TASK INPUT
□ □ □ □

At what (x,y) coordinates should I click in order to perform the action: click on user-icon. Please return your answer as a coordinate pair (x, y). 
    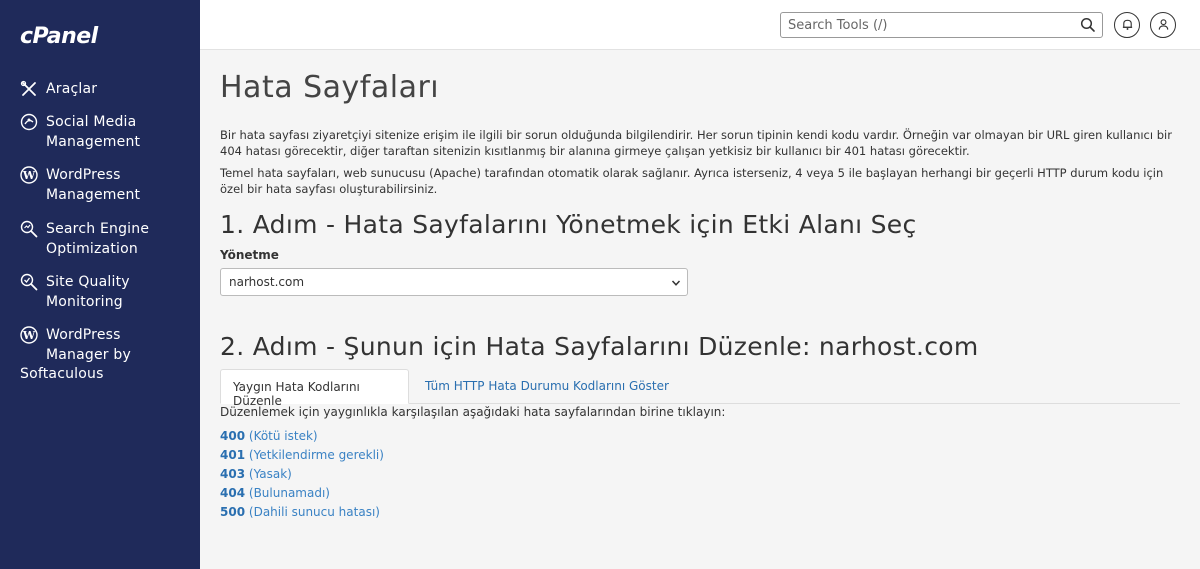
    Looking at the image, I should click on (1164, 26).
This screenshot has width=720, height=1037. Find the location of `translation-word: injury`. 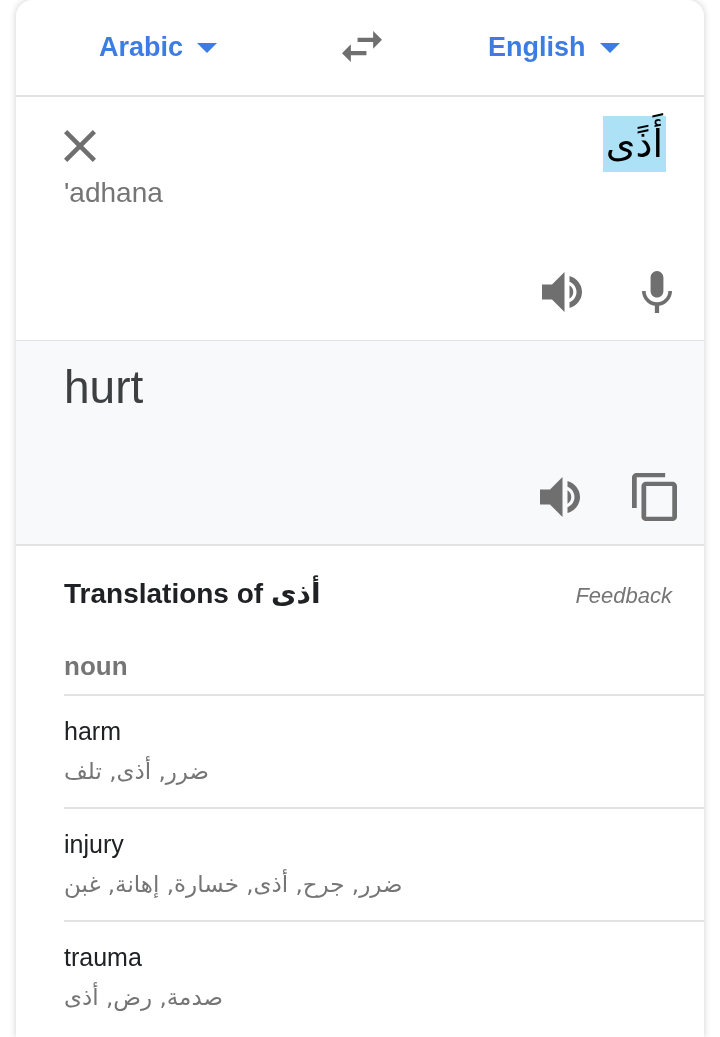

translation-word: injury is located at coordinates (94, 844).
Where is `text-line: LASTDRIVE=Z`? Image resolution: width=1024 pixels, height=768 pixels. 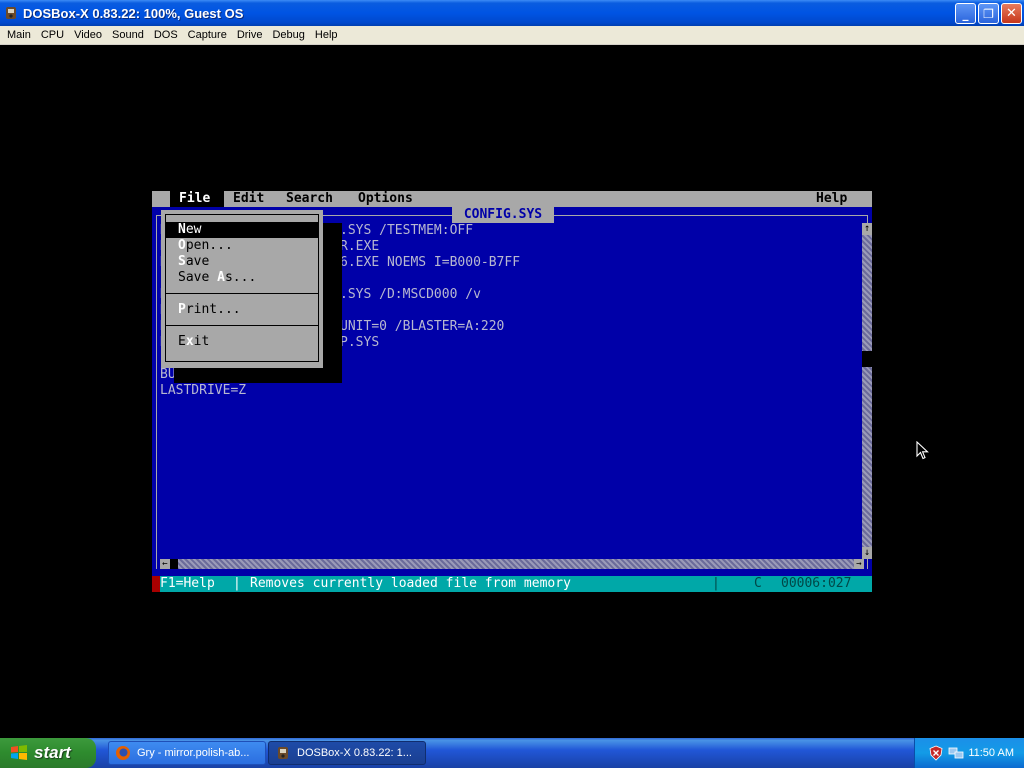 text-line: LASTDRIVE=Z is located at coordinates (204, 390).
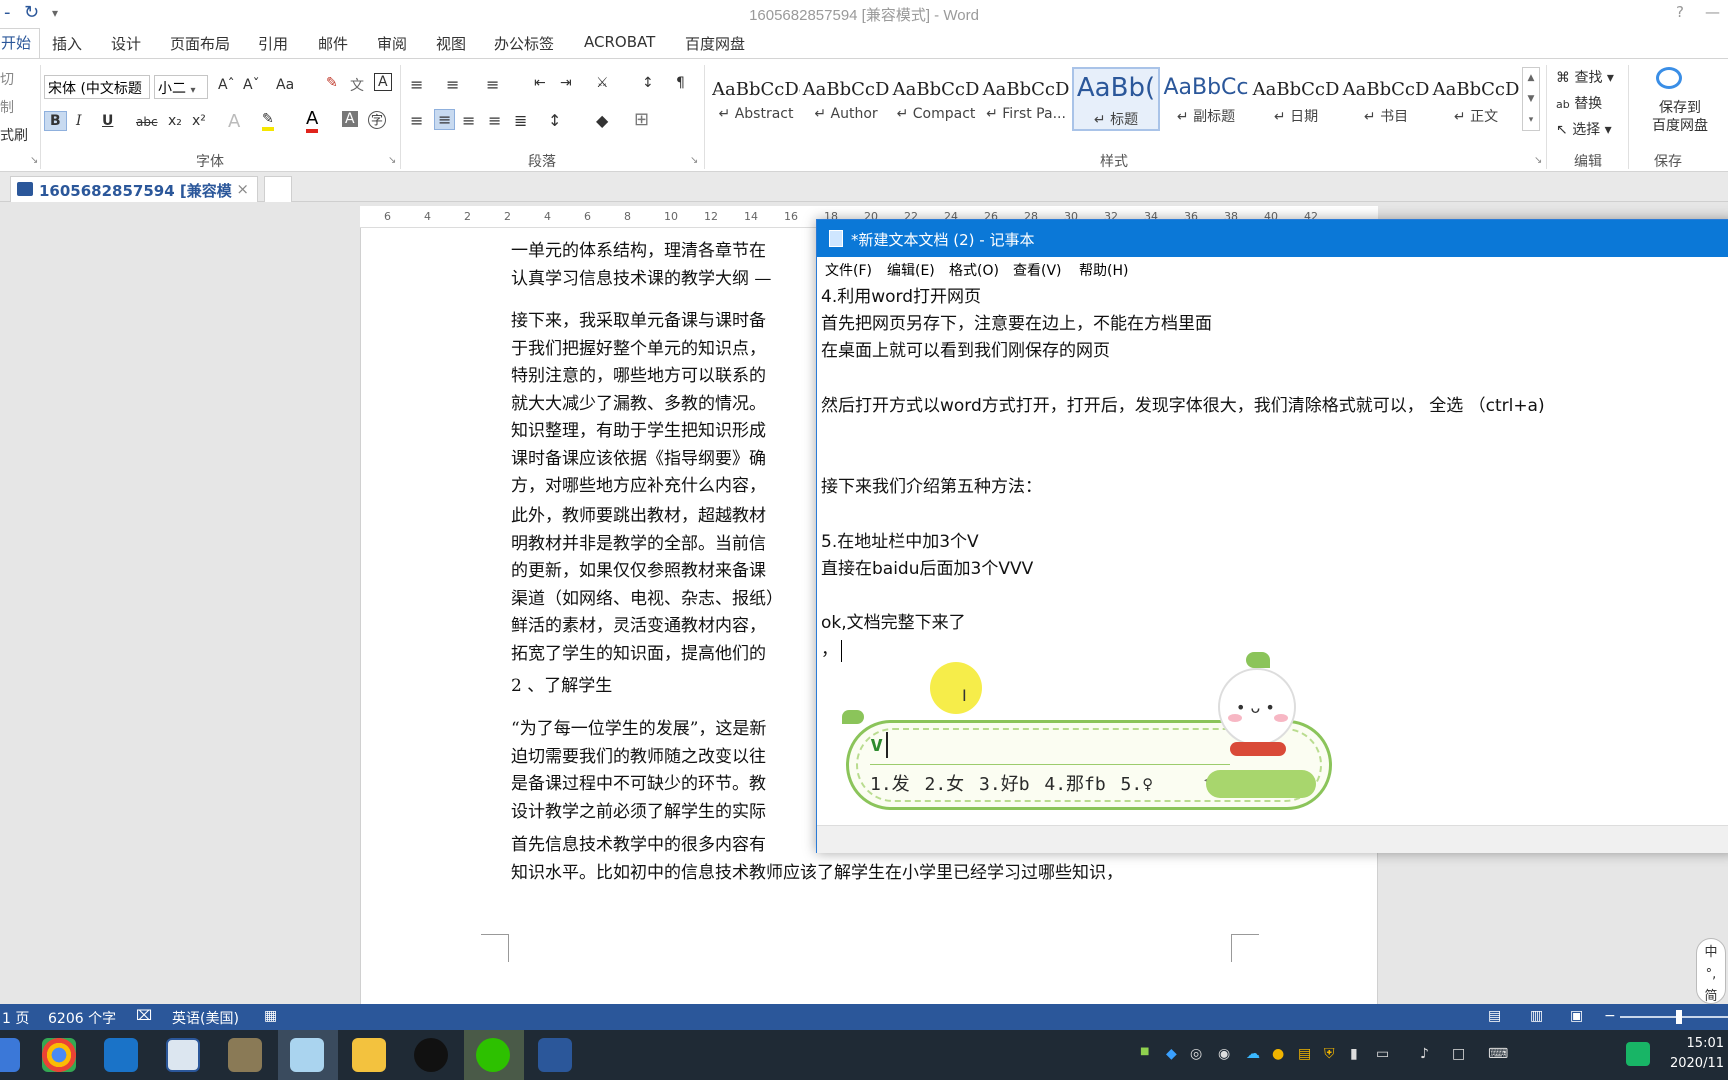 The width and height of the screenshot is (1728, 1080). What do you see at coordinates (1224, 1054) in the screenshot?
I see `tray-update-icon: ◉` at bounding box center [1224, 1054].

□ □ □ □

WHAT YOU WILL DO
Pull out each line of the listing above that contains the word "should", and copy those lines in full.

EXPECTED ANSWER
At what (x,y) coordinates should I click in order to perform the action: click on user-icon. Please return your answer as a coordinate pair (x, y). 
    Looking at the image, I should click on (1164, 26).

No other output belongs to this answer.